The policeman was rescuing a man stranded int about 5 stories down with a cherry picker.  He was directly below me.  “Help! Help! Help!” I shouted at him.  He seemed to ignore me but soon came zooming up to bring me down.

I got into a bus with a number of other women and men, each of them as dazed as I was.  We talked about our symptoms: racing hearts, shaking hands, difficulty moving, hazy, slow thinking.  “We’ve been traumatized. This is normal,” I said.  Brendan’s father was on the bus, too.  I threw my arms around him and cried, “I am so grateful that you are here.  We must always stay together.”  We would look for Brendan together.

They took us to a police station where officious men and women made us take a test.  Each person had to do a different thing. To me, they said, “look into this light and speak as fast as you can.”  They didn’t tell me what they wanted me to say, but indicated that my fate depended on my words.  I burbled out my accomplishments, my virtues, my job experiences, my talents, anything I could think of.  Someone else had to type as quickly as she could on an old-fashioned keyboard that was difficult to operate.  Some people were not allowed to take the test.  I could not see where Brendan’s father had gone to.

I must not have done well because they sent me to a labor camp processing radioactive pigs, where workers typically lasted for no longer than 5 years.  “It’s better than dying now, isn’t it?,” one of the officious people asked me, not expecting an answer.  Less than a minute after I arrived, I stumbled into one of the boiling vats on the assembly line and began coughing up blood.  A man with hollowed cheeks and sunken eyes in a strangely puffy, yellow face, held me as I retched.
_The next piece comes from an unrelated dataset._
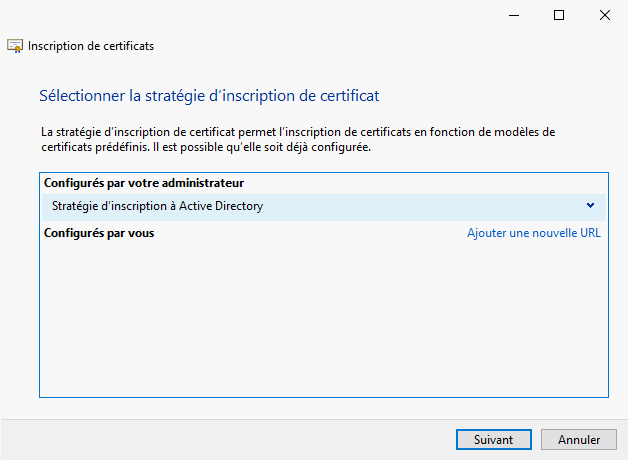Screen dimensions: 628x460
Task: Click the Configurés par votre administrateur header
Action: coord(144,183)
I learned that the earthquake had jolted me far forward in time, and that the entire planet had fallen under the control of giant casinos.  All other businesses had failed, and now the gaming industry ran all public and private institutions.  Even though I had a Ph.D. and many years of teaching experience, I had not attended a casino-run university, and, therefore, my qualifications had no value.

Somehow I got home to the house, after all, years later, and found Brendan.  “You are safe!  You stayed here!” I cried out joyfully.  “No,” he replied.  “I left.  And I traveled for years and learned many things.